As you can imagine, those of us who have reached level 6 in Fowler’s and Kohlberg’s stages4 struggle trying to deal with the quitters, who, of course, make up the majority of the community and the church. We’ve been through the lower levels ourselves at one time, so we understand why people can be down there.
But when it comes to going to a church filled with members of inferior, er, lower levels, we level sixes often have a time. Preachers’ primitive reasoning and Sabbath School classes’ illogical and irrelevant observations can be hard to put up with. You might remember hearing that “It’s hard to soar like an eagle when you’re surrounded with turkeys.” That’s what it feels like to mix with people who haven’t read the deep theological and philosophical works I have. Imagine asking Novak Djokovic, currently the world’s number one tennis player, to spend his time practicing with high school tennis players! It would weaken his game. Don’t expect me to lower my standards!
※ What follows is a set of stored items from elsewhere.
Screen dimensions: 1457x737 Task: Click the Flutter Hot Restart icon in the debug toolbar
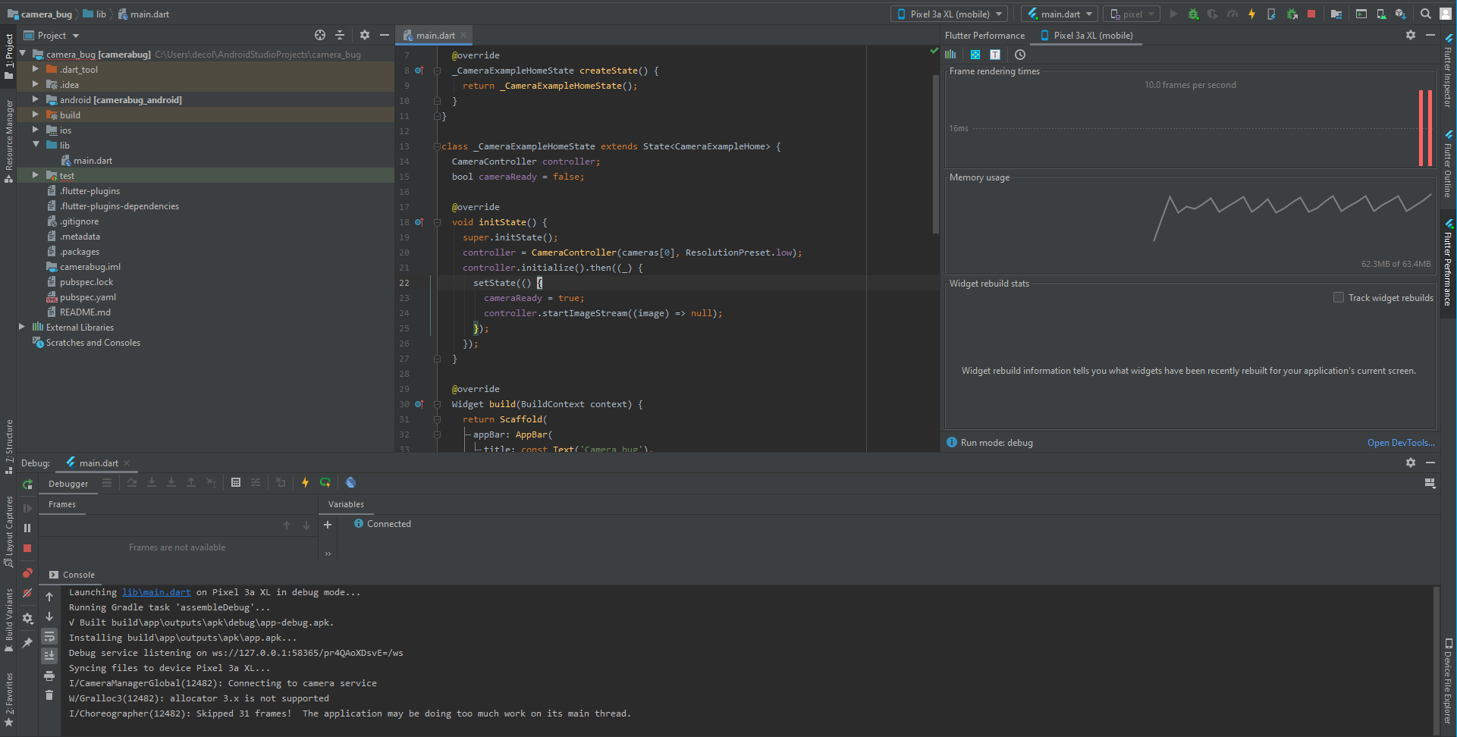[x=325, y=482]
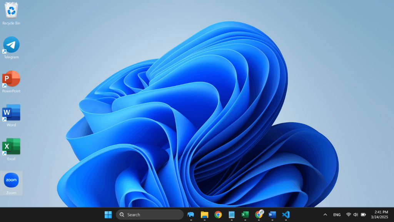
Task: Launch Google Chrome from the taskbar
Action: tap(218, 215)
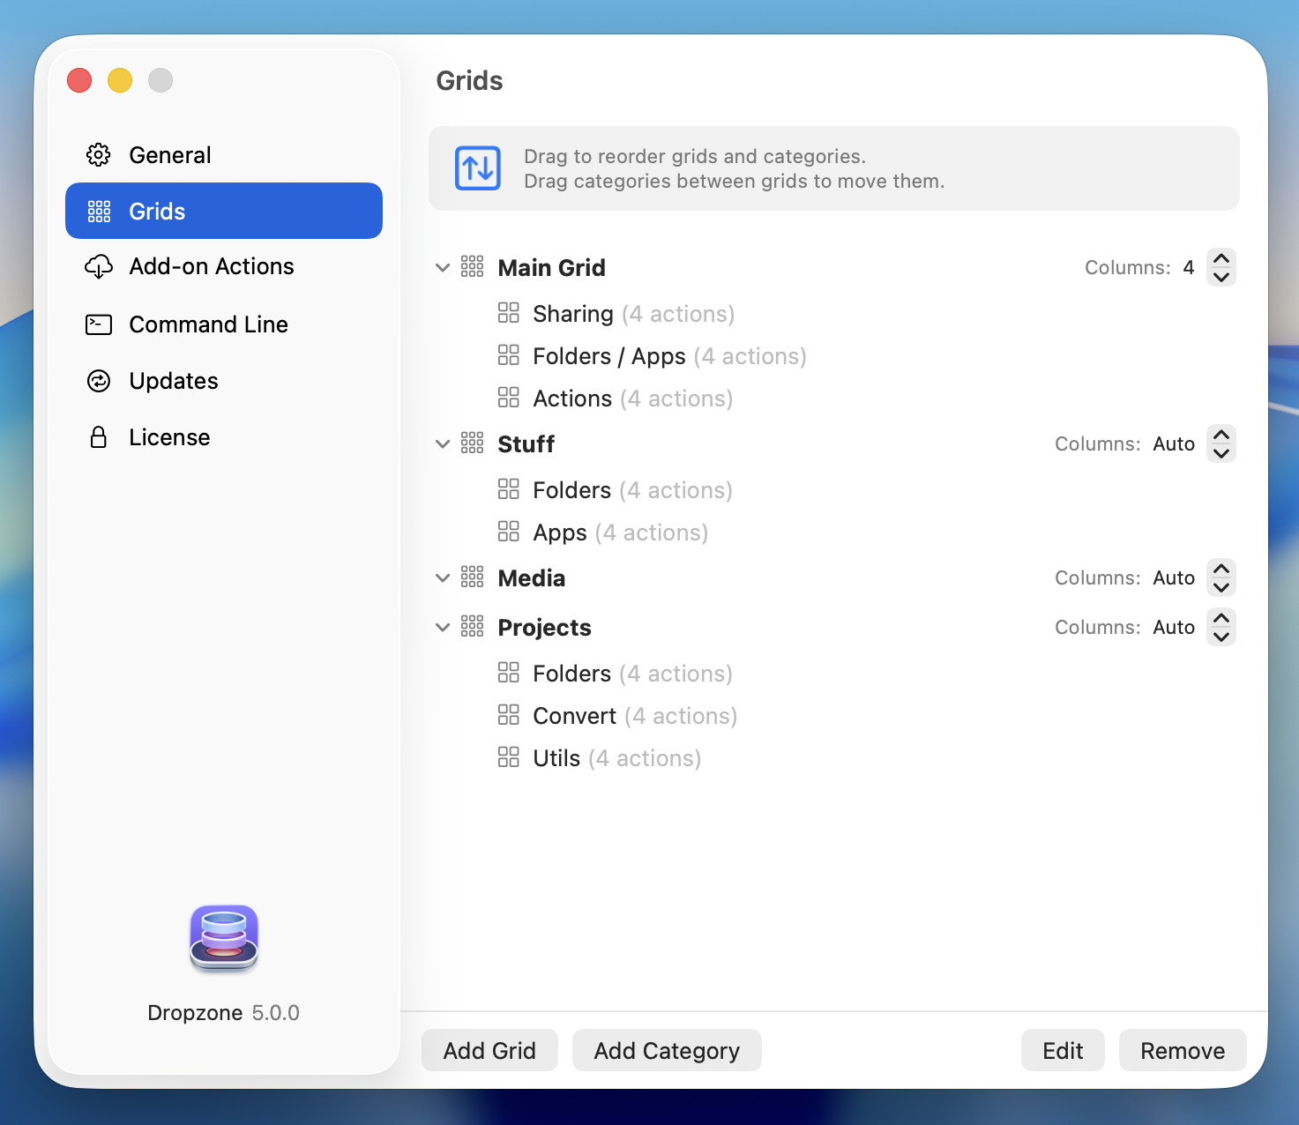This screenshot has width=1299, height=1125.
Task: Click the Dropzone app icon in sidebar
Action: pos(224,938)
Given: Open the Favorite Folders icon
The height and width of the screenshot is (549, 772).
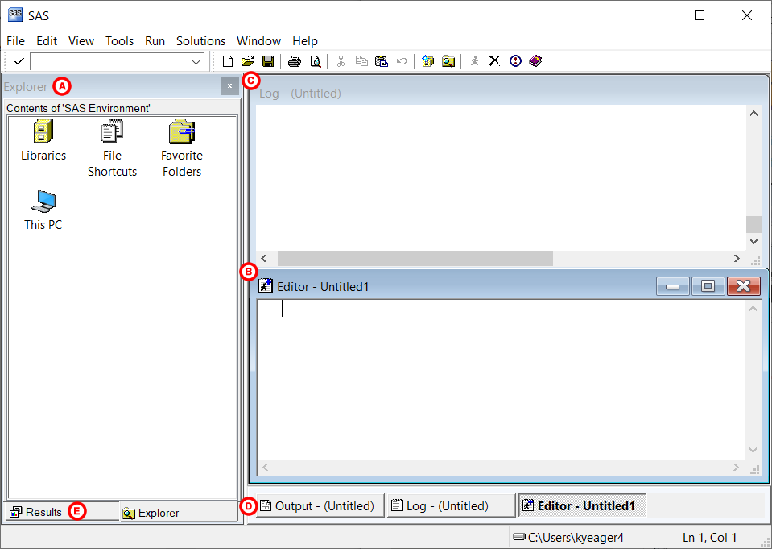Looking at the screenshot, I should [181, 131].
There’s another kind of level six. Not a brain kind, but a morals kind. You know – doctrinally and lifestyle-wise, they dwarf their peers. When it comes to the sanctuary doctrine, how to dress, what to eat, how to keep the Sabbath, they “have it all together.” They are able to detect when the preacher or elder is slightly heretical (which leads the congregation downhill), when the potluck or social doesn’t comply with Counsels on Diet and Foods, and how the church’s toleration for sin is increasing.
Level sixes of the intellectual or moral kind often separate themselves from lower-level people. Why taint themselves or waste time (to quote Jesus) throwing their pearls before swine? Besides, they can get a much better church service by watching certain TV channels. Better music. Higher quality of sermon. Less contamination.
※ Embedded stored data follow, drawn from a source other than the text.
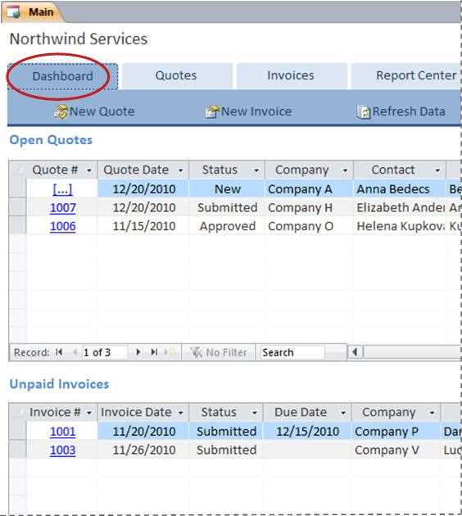Select the Invoices tab

tap(291, 75)
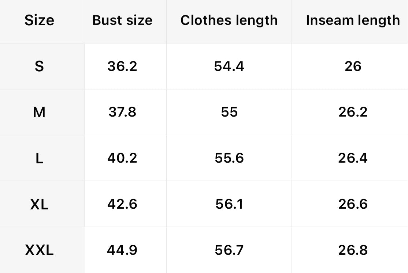Select clothes length value 56.7
Screen dimensions: 408x273
(229, 250)
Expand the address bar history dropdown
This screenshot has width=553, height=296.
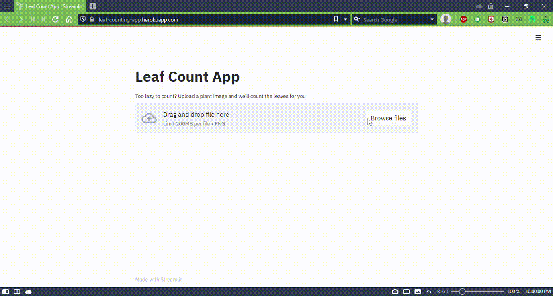click(345, 19)
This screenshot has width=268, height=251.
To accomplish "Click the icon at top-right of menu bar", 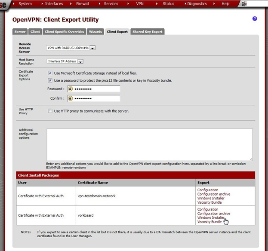I will (x=244, y=4).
But before you toss church because the members aren’t up to your level, keep in mind that churches (congregations) offer friendships that may be hard to find elsewhere. The world is full of lonely people. “Loneliness is a serious health risk. Studies of elderly people and social isolation concluded that those without adequate social interaction were twice as likely to die prematurely. The increased mortality risk is comparable to that from smoking. And loneliness is about twice as dangerous as obesity.5 “Having social ties is the single best predictor of a longer, healthier, more satisfying life.6
Church members work together in social events and sharing events. Churches where I have held membership feed the homeless, provide a free medical clinic, and take Sabbath afternoon walks together. Many who feel lonesome or unwanted would feel better if they spent more time with a church group.
It’s hard to improve spiritually in isolation. In a chapter titled “Religion Is a Team Sport,” Jonathan Haidt reports that research by Putnam and Campbell found that “[t]he only thing that was reliably and powerfully associated with the moral benefits of religion was how enmeshed people were in relationships with their co-religionists. It’s the friendships and group activities, carried out within a moral matrix that emphasizes selflessness. That’s what brings out the best in people.”7
Then there’s the record of Jesus. Luke 4:16, Message, tells us, “As he always did on the Sabbath, he went to the meeting place.” If Christianity is a matter of believing the right doctrines, I can stay at home and build my ivory tower even bigger. If Christianity is a matter of following the teachings and actions of Jesus, meeting with other less devout or less informed human beings seems to be part of the program. In fact, the people that he met with in Luke 4 tried to kill him! OK, so he needed to start meeting with a different group. I doubt if he stopped his practice of going to a meeting place on Sabbath.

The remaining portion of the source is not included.